Over the next 90 minutes, there was a constant stream of WhatsApp messages from Ms. McNeill chronicling the parade of Thai officials, airport officers and others demanding that Rahaf open the door. Rahaf refused them all, demanding “I want the UN!” BBC, AP, CNN, Reuters and scores of other journalists had bought cheap tickets to get into the international side of the airport and staked out the hotel lobby. Looming were the countdown to the 11:15 a.m. Kuwait Airways departure and hopes she could resist and earn a reprieve to the next Kuwait Airways flight, on Wednesday. Thousands of people from around the world called the UNHCR office in Bangkok, demanding they send officers to the airport.
When the flight pushed back from the gate without Rahaf on it, the clouds seemed to break. The time bought was precious because it gave Thailand time to re-evaluate the situation. Immigration Commissioner Surachate Hakparn stopped calling it a “family situation” and promised not to send Rahaf back into harm’s way because Thailand is the “land of smiles” and “we will not send anyone back to their death.” UNHCR’s team got to the airport and by about 5 p.m. finally got access, determined she was a refugee and placed her under their protection.
The Canadian government stepped in to bring Rahaf to Canada quickly because her father and brother were in Bangkok trying to get access to her, and she feared these two since she held them responsible for the physical and psychological abuse she had suffered in Saudi Arabia.
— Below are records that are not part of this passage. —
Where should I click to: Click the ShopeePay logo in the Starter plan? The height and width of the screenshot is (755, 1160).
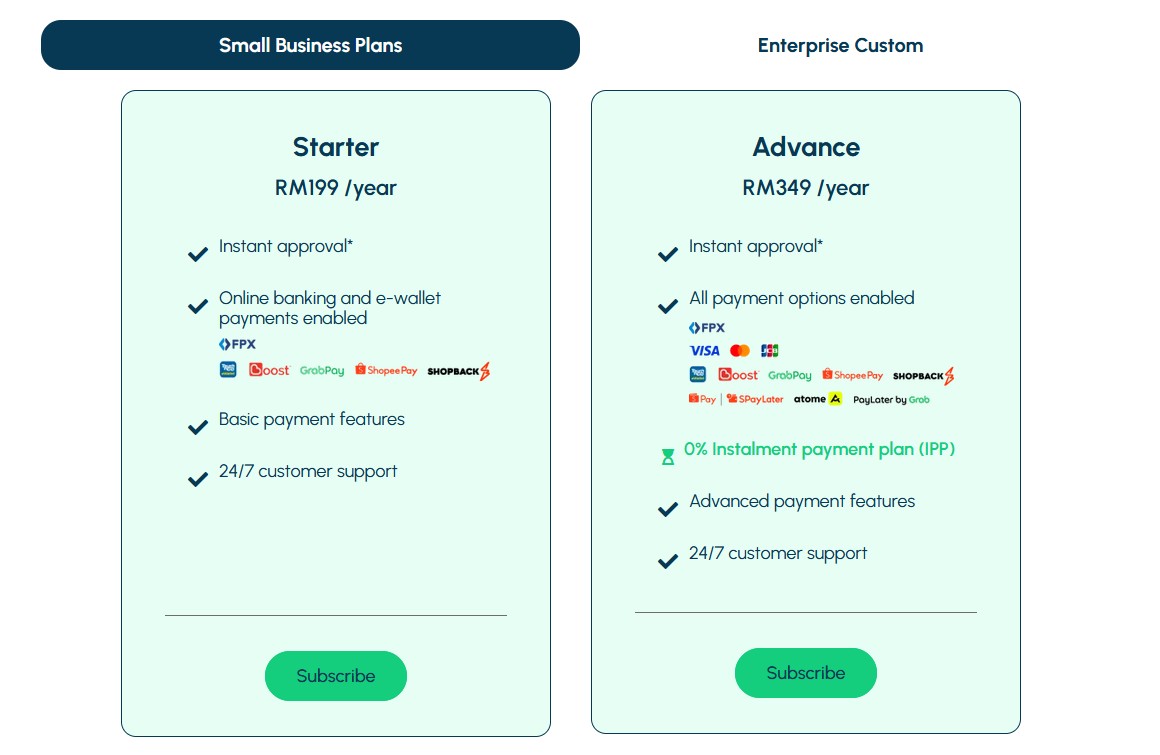[386, 370]
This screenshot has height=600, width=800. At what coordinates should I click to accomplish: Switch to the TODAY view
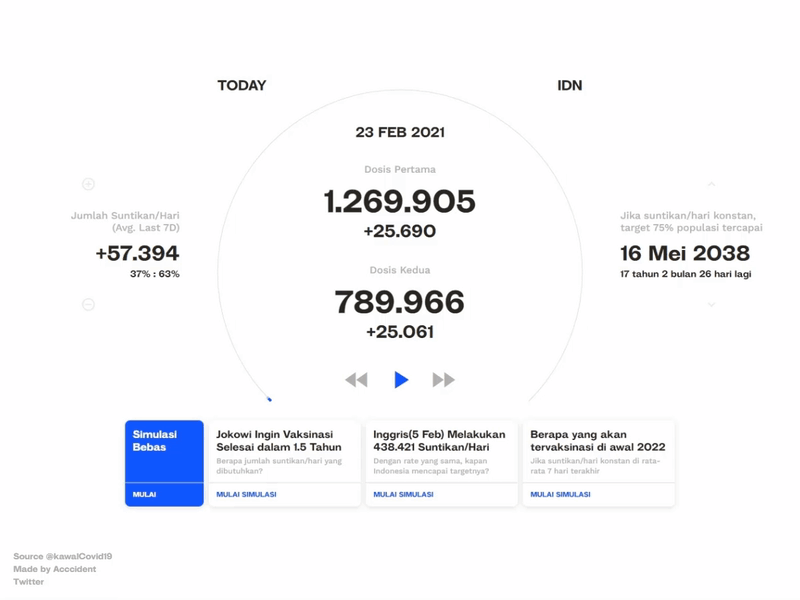click(240, 85)
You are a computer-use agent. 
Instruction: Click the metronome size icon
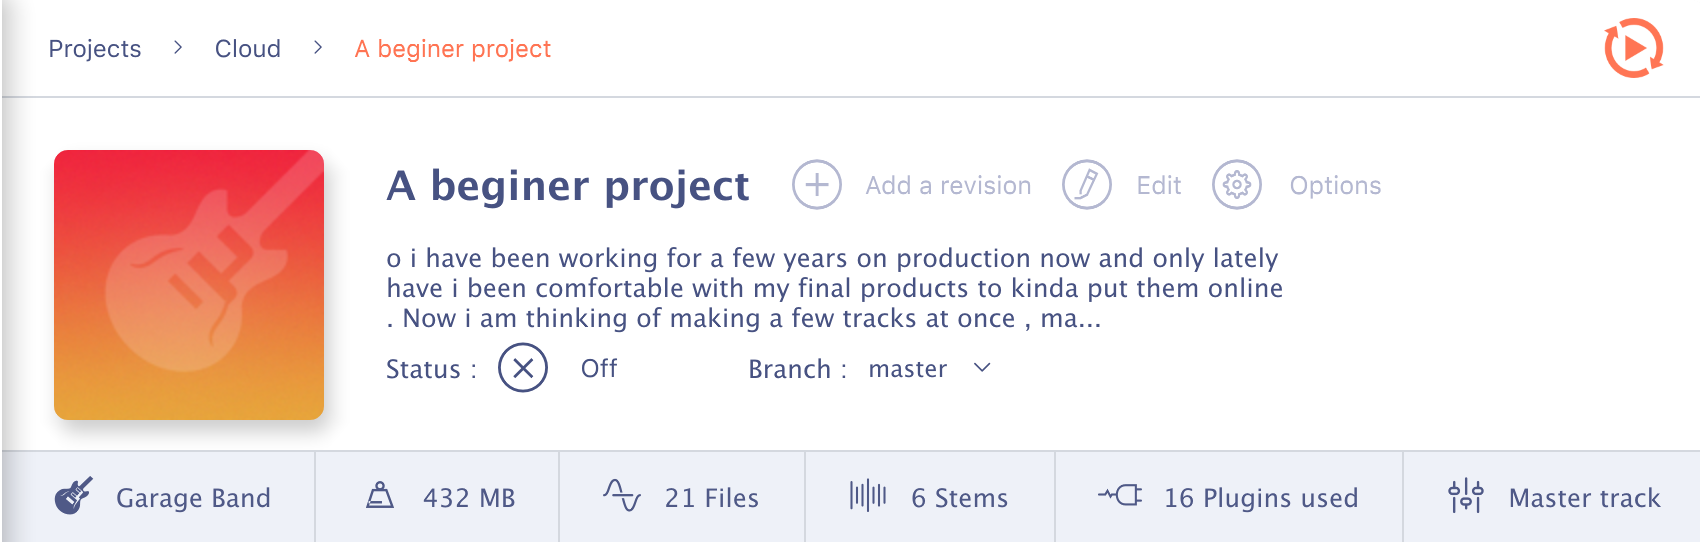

Only when I saw the photos of Canadian Foreign Minister Chrystia Freeland greeting her in Toronto did I believe that Rahaf was truly safe.
The drama of Rahaf’s pleas via Twitter, her determination and courage, and the photos and videos of her barricade to save herself made her an Internet phenomenon that may be hard to recreate. But the surge of support she received from social media around the world shows that tapping global support is possible and can be decisive in prompting media and policy-makers to care – and to act. But sadly, this won’t be the last such desperate case. Canada, as a global leader in receiving refugees, and other like-minded countries, need to stand ready to help future Rahafs.